Restate the lines exactly, starting at the line that contains "Image resolution: width=375, height=2061." and finishing with the final line of the records.

——

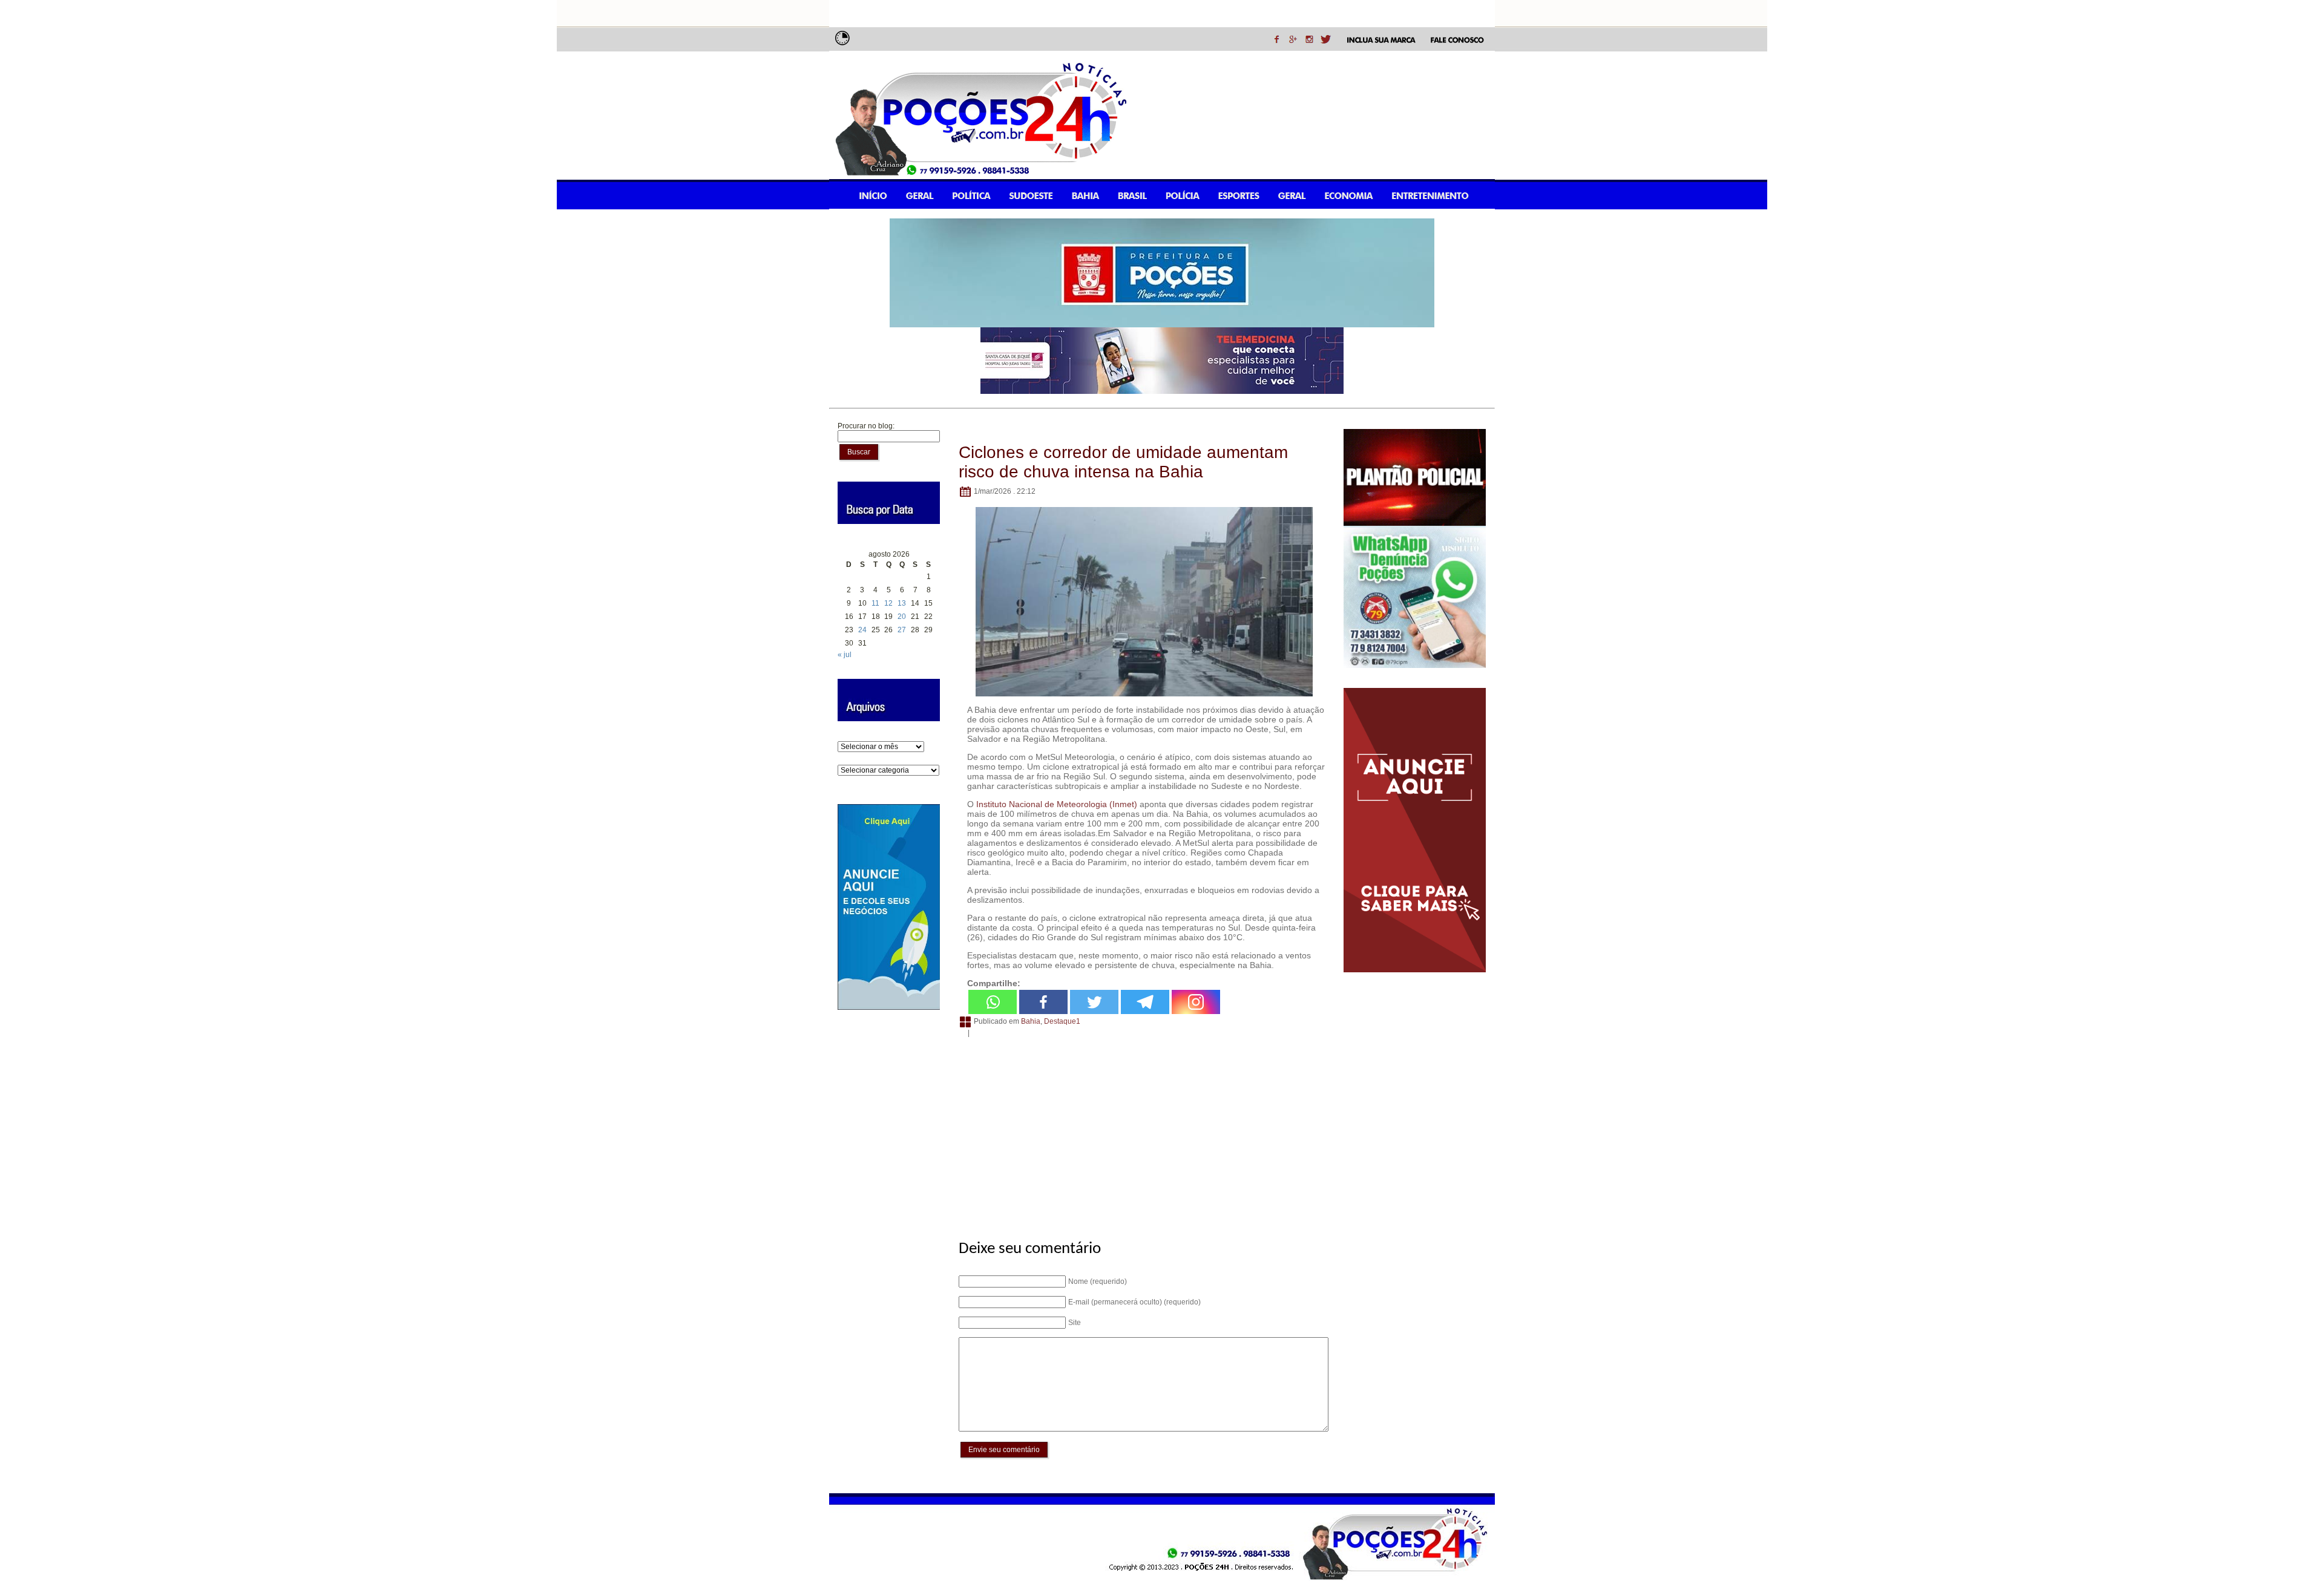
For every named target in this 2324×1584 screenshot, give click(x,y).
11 (875, 603)
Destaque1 (1062, 1022)
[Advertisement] (1141, 1132)
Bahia (1030, 1022)
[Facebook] (1043, 1002)
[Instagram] (1196, 1002)
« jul (845, 654)
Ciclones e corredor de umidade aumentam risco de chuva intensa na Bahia (1123, 462)
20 (902, 616)
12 (888, 603)
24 (862, 630)
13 (902, 603)
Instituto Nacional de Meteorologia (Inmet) (1056, 804)
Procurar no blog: (866, 426)
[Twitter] (1094, 1002)
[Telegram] (1145, 1002)
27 (902, 630)
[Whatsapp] (992, 1002)
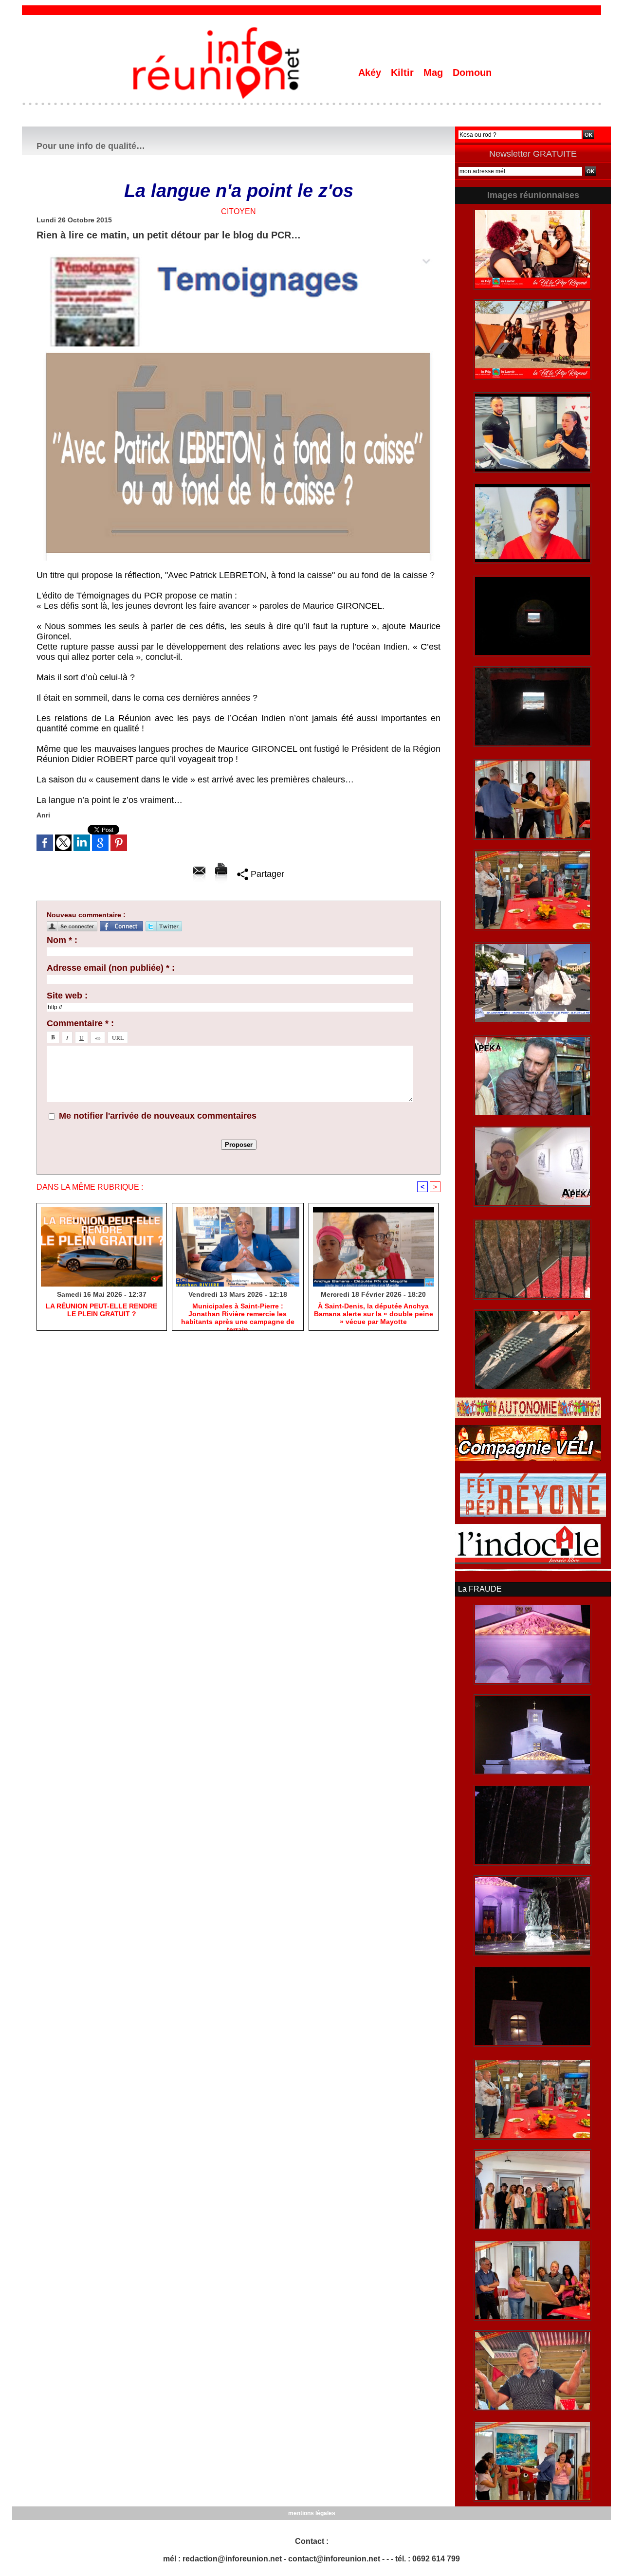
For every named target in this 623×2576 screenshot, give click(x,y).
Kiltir (404, 72)
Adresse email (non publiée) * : (111, 968)
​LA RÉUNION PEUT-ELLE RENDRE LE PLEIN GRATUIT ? (101, 1310)
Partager (266, 874)
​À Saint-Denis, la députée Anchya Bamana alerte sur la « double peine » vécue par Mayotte (373, 1313)
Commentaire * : (80, 1023)
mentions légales (311, 2513)
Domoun (472, 72)
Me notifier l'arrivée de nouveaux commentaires (158, 1116)
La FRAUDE (480, 1589)
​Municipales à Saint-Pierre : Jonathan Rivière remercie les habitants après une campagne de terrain (237, 1314)
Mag (434, 72)
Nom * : (62, 940)
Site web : (67, 995)
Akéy (371, 72)
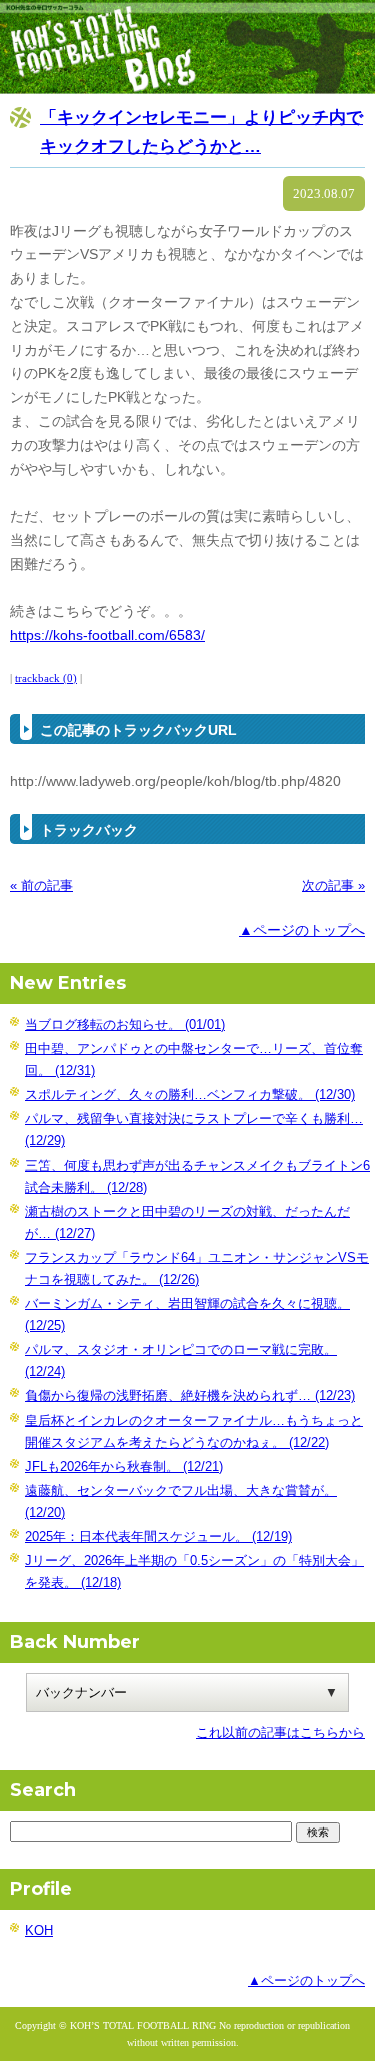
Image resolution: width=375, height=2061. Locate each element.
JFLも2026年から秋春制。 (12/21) (124, 1466)
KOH (39, 1930)
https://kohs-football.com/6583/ (107, 635)
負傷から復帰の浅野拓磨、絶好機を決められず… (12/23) (190, 1395)
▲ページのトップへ (302, 930)
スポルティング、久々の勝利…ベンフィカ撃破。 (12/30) (190, 1094)
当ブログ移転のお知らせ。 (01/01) (125, 1024)
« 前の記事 (41, 885)
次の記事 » (333, 885)
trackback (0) (46, 678)
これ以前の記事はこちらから (280, 1732)
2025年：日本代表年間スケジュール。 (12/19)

——

§ SOLUTION
Image resolution: width=375, height=2061. Locate each element.
JFLも2026年から秋春制。 (12/21) (124, 1466)
KOH (39, 1930)
https://kohs-football.com/6583/ (107, 635)
負傷から復帰の浅野拓磨、絶好機を決められず… (12/23) (190, 1395)
▲ページのトップへ (302, 930)
スポルティング、久々の勝利…ベンフィカ撃破。 (12/30) (190, 1094)
当ブログ移転のお知らせ。 (01/01) (125, 1024)
« 前の記事 (41, 885)
次の記事 » (333, 885)
trackback (0) (46, 678)
これ以前の記事はこちらから (280, 1732)
2025年：日本代表年間スケジュール。 (12/19)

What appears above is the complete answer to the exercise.